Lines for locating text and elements
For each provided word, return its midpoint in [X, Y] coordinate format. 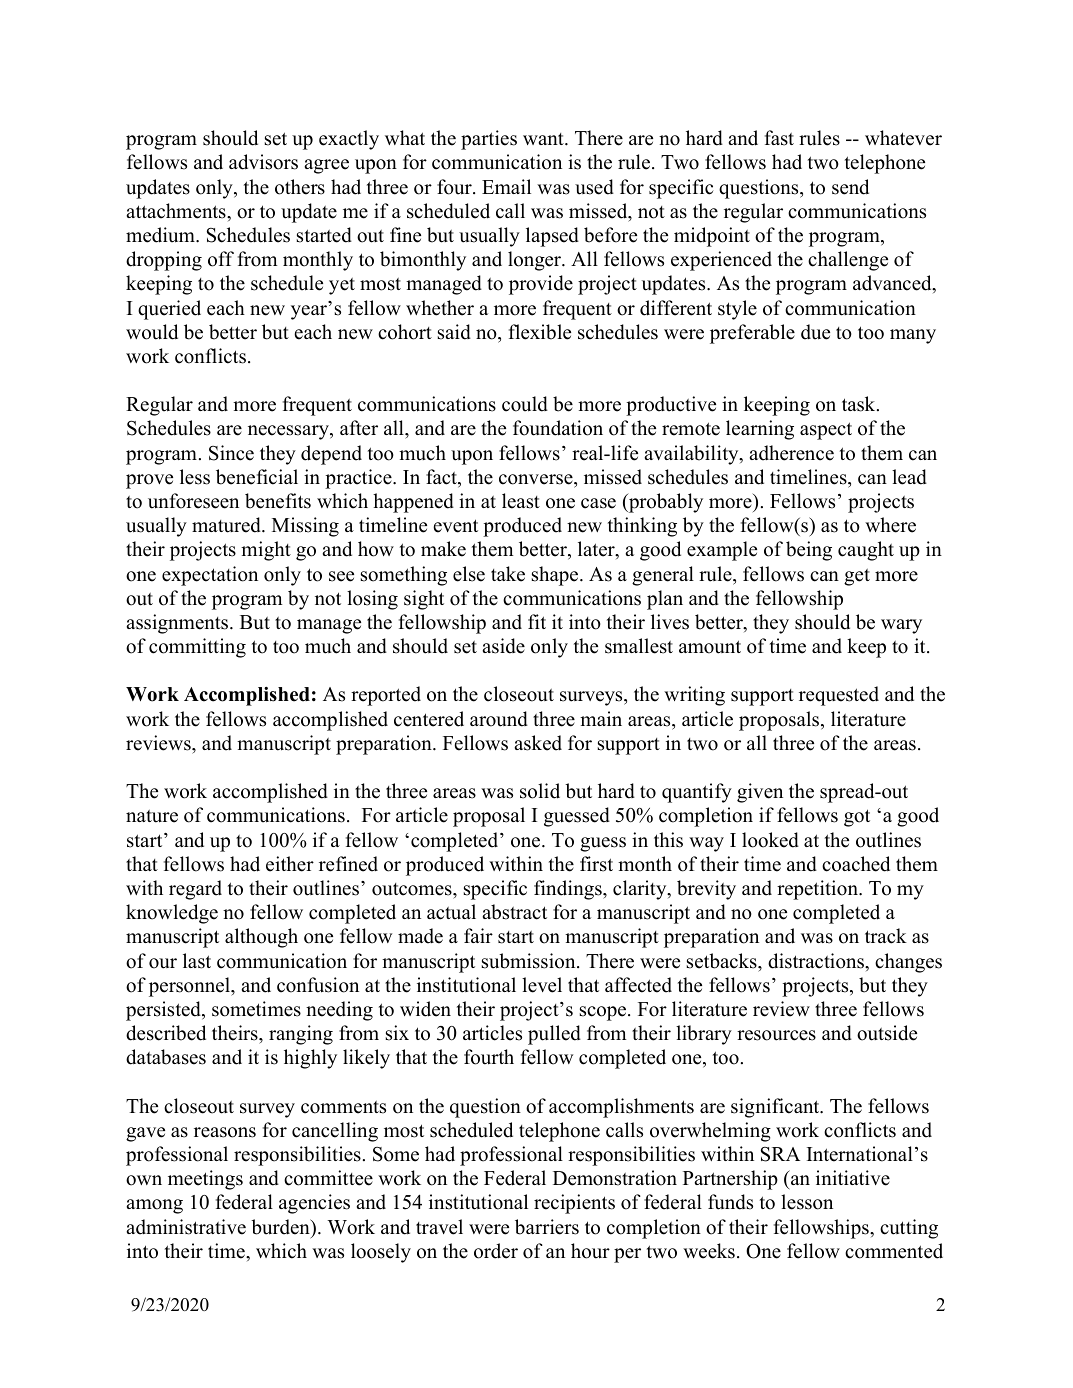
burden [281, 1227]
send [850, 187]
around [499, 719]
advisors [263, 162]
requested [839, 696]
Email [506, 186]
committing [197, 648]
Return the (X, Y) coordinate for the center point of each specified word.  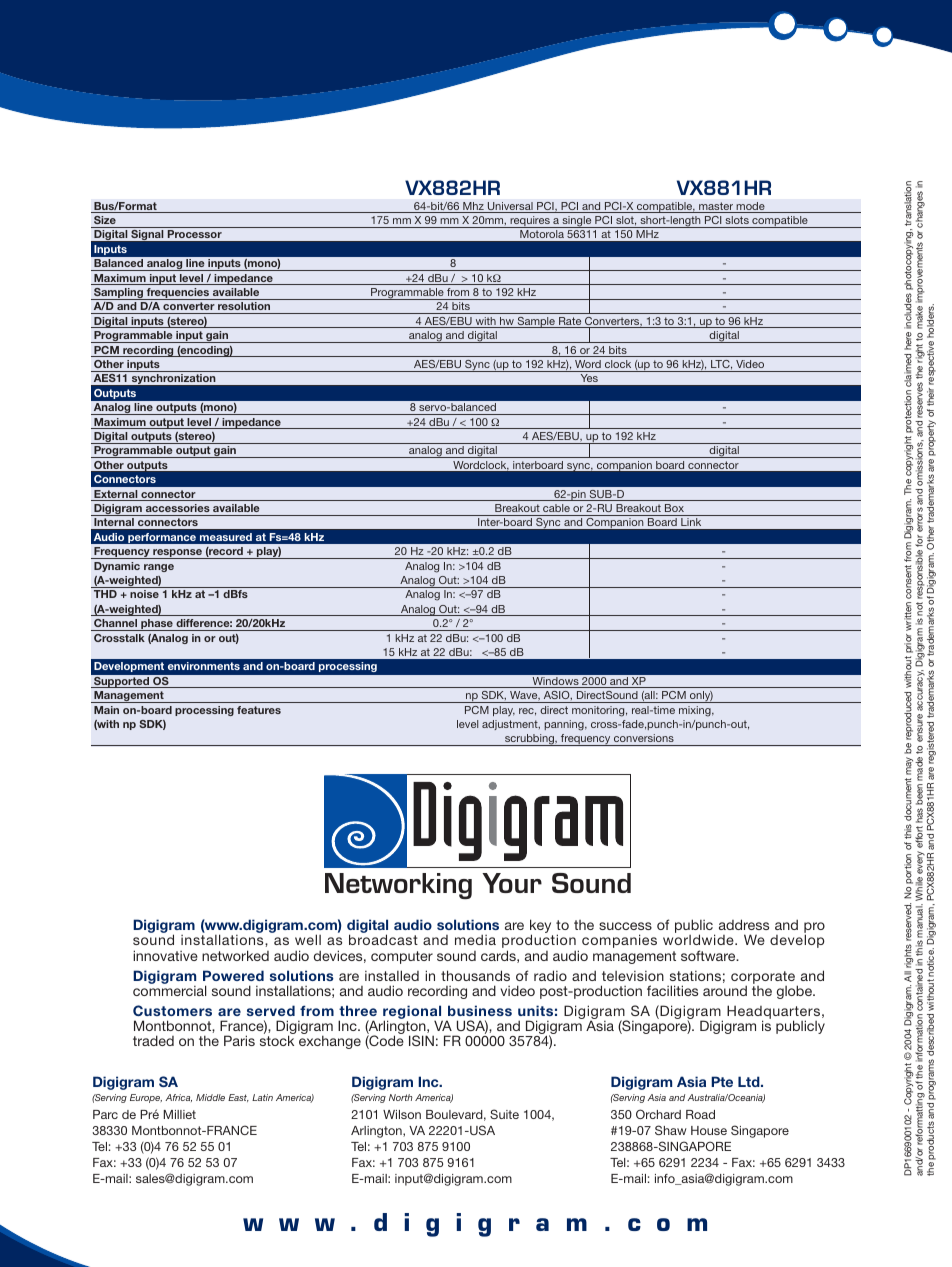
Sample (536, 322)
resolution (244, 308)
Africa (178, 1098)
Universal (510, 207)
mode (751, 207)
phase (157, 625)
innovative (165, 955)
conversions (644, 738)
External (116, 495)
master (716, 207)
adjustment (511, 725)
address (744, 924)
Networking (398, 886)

---

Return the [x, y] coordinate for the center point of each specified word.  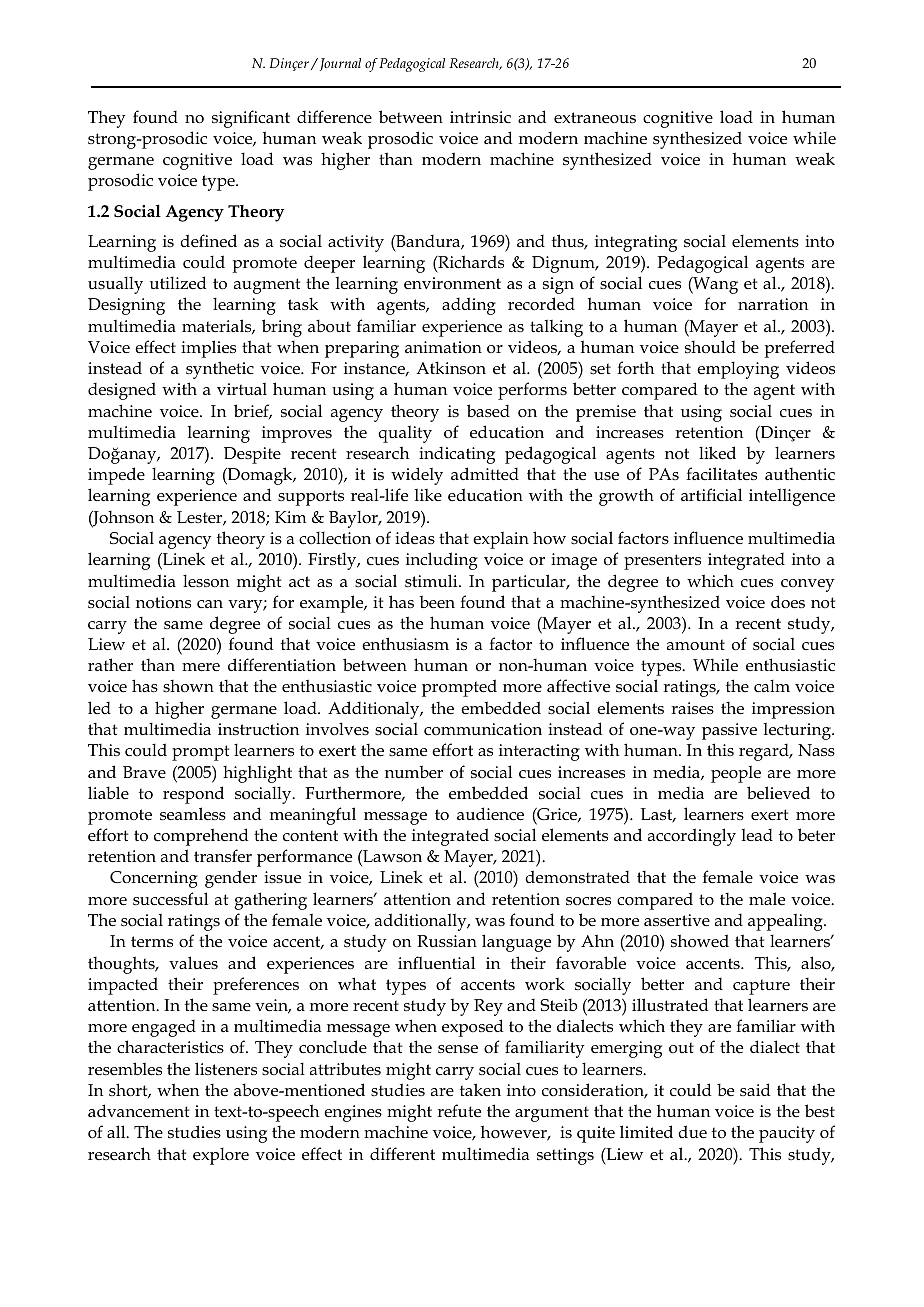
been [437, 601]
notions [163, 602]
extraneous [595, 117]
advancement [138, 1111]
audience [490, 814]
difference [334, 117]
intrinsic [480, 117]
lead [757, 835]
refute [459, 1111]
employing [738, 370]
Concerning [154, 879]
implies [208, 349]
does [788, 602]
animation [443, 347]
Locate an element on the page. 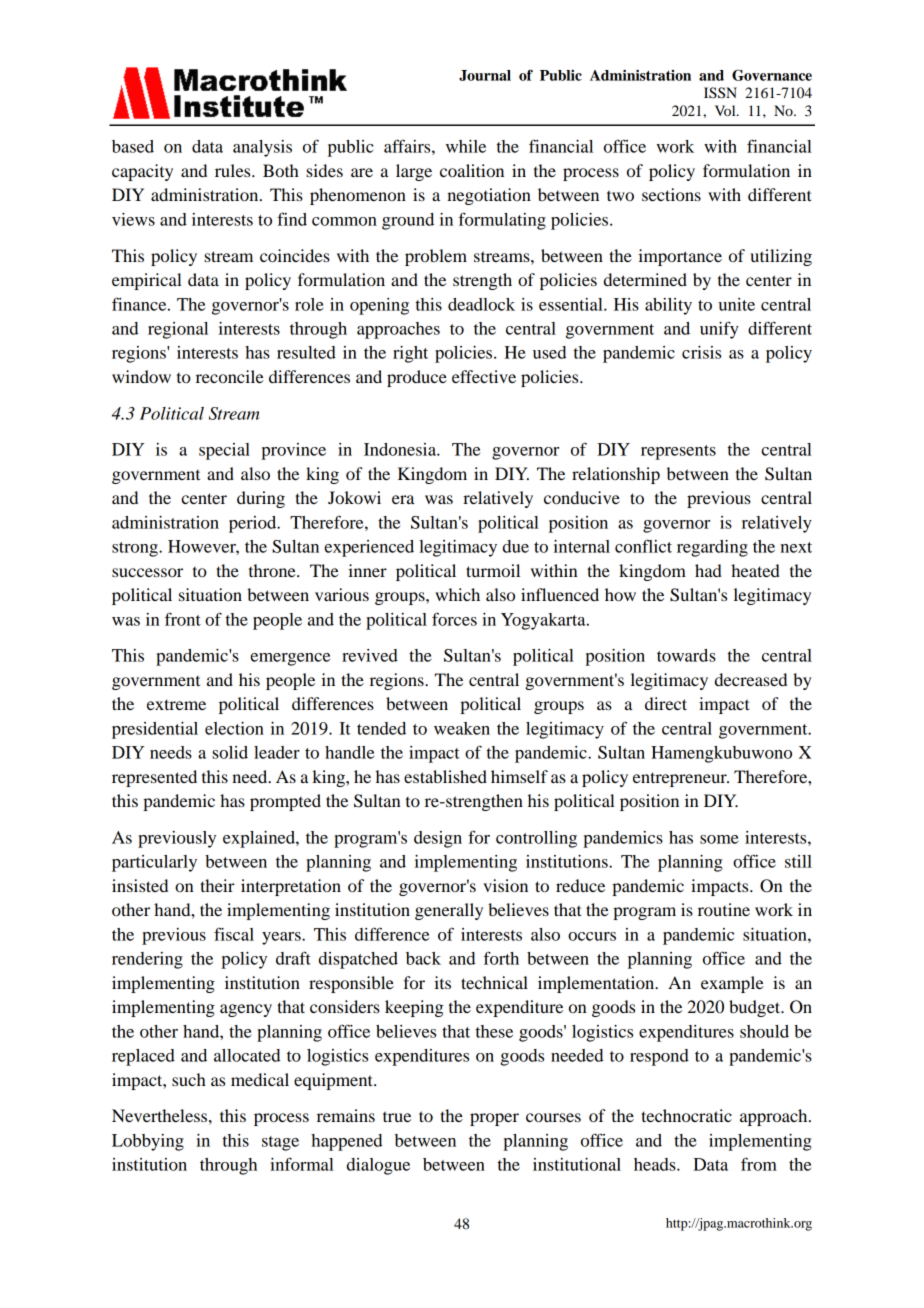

:: Task goal ::
Swap "midpoint" for "center point" in the lines between the one holding "For each provided" and the one holding "committing [197, 648]", inclusive, and reproduce those lines with nothing else altered. Leave the pictures out.

:: Correct response ::
For each provided word, return its center point in [X, Y] coordinate format. 
burden [281, 1227]
send [850, 187]
around [499, 719]
advisors [263, 162]
requested [839, 696]
Email [506, 186]
committing [197, 648]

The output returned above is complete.